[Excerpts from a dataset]
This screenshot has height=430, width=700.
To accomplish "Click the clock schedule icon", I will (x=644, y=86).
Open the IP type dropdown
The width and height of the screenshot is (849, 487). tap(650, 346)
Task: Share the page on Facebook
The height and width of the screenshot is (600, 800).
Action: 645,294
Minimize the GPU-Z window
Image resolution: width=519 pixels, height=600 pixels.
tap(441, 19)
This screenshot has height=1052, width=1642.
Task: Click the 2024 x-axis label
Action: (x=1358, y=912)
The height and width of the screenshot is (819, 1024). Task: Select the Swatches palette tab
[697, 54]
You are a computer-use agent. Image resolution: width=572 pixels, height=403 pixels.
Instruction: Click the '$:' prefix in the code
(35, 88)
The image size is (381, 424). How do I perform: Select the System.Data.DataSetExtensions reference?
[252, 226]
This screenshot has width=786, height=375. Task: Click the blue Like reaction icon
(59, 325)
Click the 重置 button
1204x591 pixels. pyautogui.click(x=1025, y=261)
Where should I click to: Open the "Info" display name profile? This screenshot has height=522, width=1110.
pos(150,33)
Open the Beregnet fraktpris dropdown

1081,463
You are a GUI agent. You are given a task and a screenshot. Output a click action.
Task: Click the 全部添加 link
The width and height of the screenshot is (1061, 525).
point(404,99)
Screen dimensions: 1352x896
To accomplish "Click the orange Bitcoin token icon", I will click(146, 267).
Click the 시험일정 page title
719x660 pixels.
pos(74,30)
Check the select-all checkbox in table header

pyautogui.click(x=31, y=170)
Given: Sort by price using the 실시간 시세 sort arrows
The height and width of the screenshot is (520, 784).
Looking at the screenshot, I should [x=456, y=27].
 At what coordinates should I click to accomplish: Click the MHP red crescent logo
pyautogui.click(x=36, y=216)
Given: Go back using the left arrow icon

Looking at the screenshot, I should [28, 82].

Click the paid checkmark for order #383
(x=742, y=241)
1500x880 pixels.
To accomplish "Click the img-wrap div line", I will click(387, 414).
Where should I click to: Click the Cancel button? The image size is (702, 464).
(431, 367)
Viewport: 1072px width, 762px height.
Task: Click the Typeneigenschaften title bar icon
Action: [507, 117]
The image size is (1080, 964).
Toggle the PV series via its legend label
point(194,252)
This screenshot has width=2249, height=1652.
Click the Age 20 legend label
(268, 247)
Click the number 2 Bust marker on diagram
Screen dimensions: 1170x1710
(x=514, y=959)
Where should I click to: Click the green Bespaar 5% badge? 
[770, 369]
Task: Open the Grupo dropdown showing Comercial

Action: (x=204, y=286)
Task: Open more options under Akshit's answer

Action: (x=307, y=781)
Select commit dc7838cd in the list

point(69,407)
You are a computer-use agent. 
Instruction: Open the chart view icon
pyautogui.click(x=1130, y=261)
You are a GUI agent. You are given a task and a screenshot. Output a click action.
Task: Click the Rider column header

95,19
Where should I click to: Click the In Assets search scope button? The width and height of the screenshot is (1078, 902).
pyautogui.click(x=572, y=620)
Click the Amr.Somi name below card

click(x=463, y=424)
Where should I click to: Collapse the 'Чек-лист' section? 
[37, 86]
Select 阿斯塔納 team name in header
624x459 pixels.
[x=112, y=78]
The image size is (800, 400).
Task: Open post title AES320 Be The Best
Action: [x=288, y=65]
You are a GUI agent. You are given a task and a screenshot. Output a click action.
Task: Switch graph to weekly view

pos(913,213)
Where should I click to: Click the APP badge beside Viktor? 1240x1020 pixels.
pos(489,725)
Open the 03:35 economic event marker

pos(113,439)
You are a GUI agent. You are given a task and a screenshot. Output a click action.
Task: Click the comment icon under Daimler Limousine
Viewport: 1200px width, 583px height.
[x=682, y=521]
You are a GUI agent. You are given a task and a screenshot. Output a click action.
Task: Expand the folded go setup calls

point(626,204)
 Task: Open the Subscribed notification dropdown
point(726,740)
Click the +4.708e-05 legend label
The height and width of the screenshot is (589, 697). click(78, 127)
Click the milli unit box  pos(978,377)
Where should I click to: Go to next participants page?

### Your goal
Could you write out all the data exactly as it is given?

### Worked solution
This screenshot has height=430, width=700.
To accomplish "Click the clock schedule icon", I will (x=644, y=86).
Open the IP type dropdown
The width and height of the screenshot is (849, 487). tap(650, 346)
Task: Share the page on Facebook
The height and width of the screenshot is (600, 800).
Action: 645,294
Minimize the GPU-Z window
Image resolution: width=519 pixels, height=600 pixels.
tap(441, 19)
This screenshot has height=1052, width=1642.
Task: Click the 2024 x-axis label
Action: (x=1358, y=912)
The height and width of the screenshot is (819, 1024). Task: Select the Swatches palette tab
[697, 54]
You are a computer-use agent. Image resolution: width=572 pixels, height=403 pixels.
Instruction: Click the '$:' prefix in the code
(35, 88)
The image size is (381, 424). How do I perform: Select the System.Data.DataSetExtensions reference?
[252, 226]
This screenshot has width=786, height=375. Task: Click the blue Like reaction icon
(59, 325)
Click the 重置 button
1204x591 pixels. pyautogui.click(x=1025, y=261)
Where should I click to: Open the "Info" display name profile? This screenshot has height=522, width=1110.
pos(150,33)
Open the Beregnet fraktpris dropdown

1081,463
You are a GUI agent. You are given a task and a screenshot. Output a click action.
Task: Click the 全部添加 link
The width and height of the screenshot is (1061, 525).
point(404,99)
Screen dimensions: 1352x896
To accomplish "Click the orange Bitcoin token icon", I will click(146, 267).
Click the 시험일정 page title
719x660 pixels.
pos(74,30)
Check the select-all checkbox in table header

pyautogui.click(x=31, y=170)
Given: Sort by price using the 실시간 시세 sort arrows
The height and width of the screenshot is (520, 784).
Looking at the screenshot, I should [x=456, y=27].
 At what coordinates should I click to accomplish: Click the MHP red crescent logo
pyautogui.click(x=36, y=216)
Given: Go back using the left arrow icon

Looking at the screenshot, I should [28, 82].

Click the paid checkmark for order #383
(x=742, y=241)
1500x880 pixels.
To accomplish "Click the img-wrap div line", I will click(387, 414).
Where should I click to: Click the Cancel button? The image size is (702, 464).
(431, 367)
Viewport: 1072px width, 762px height.
Task: Click the Typeneigenschaften title bar icon
Action: [507, 117]
The image size is (1080, 964).
Toggle the PV series via its legend label
point(194,252)
This screenshot has width=2249, height=1652.
Click the Age 20 legend label
(268, 247)
Click the number 2 Bust marker on diagram
Screen dimensions: 1170x1710
(x=514, y=959)
Where should I click to: Click the green Bespaar 5% badge? 
[770, 369]
Task: Open the Grupo dropdown showing Comercial

Action: (x=204, y=286)
Task: Open more options under Akshit's answer

Action: (x=307, y=781)
Select commit dc7838cd in the list

point(69,407)
You are a computer-use agent. 
Instruction: Open the chart view icon
pyautogui.click(x=1130, y=261)
You are a GUI agent. You are given a task and a screenshot. Output a click action.
Task: Click the Rider column header

95,19
Where should I click to: Click the In Assets search scope button? The width and height of the screenshot is (1078, 902).
pyautogui.click(x=572, y=620)
Click the Amr.Somi name below card

click(x=463, y=424)
Where should I click to: Collapse the 'Чек-лист' section? 
[37, 86]
Select 阿斯塔納 team name in header
624x459 pixels.
[x=112, y=78]
The image size is (800, 400).
Task: Open post title AES320 Be The Best
Action: [x=288, y=65]
You are a GUI agent. You are given a task and a screenshot. Output a click action.
Task: Switch graph to weekly view

pos(913,213)
Where should I click to: Click the APP badge beside Viktor? 1240x1020 pixels.
pos(489,725)
Open the 03:35 economic event marker

pos(113,439)
You are a GUI agent. You are given a task and a screenshot. Output a click action.
Task: Click the comment icon under Daimler Limousine
Viewport: 1200px width, 583px height.
[x=682, y=521]
You are a GUI agent. You are given a task and a screenshot. Output a click action.
Task: Expand the folded go setup calls

point(626,204)
 Task: Open the Subscribed notification dropdown
point(726,740)
Click the +4.708e-05 legend label
The height and width of the screenshot is (589, 697). click(78, 127)
Click the milli unit box  pos(978,377)
Where should I click to: Go to next participants page?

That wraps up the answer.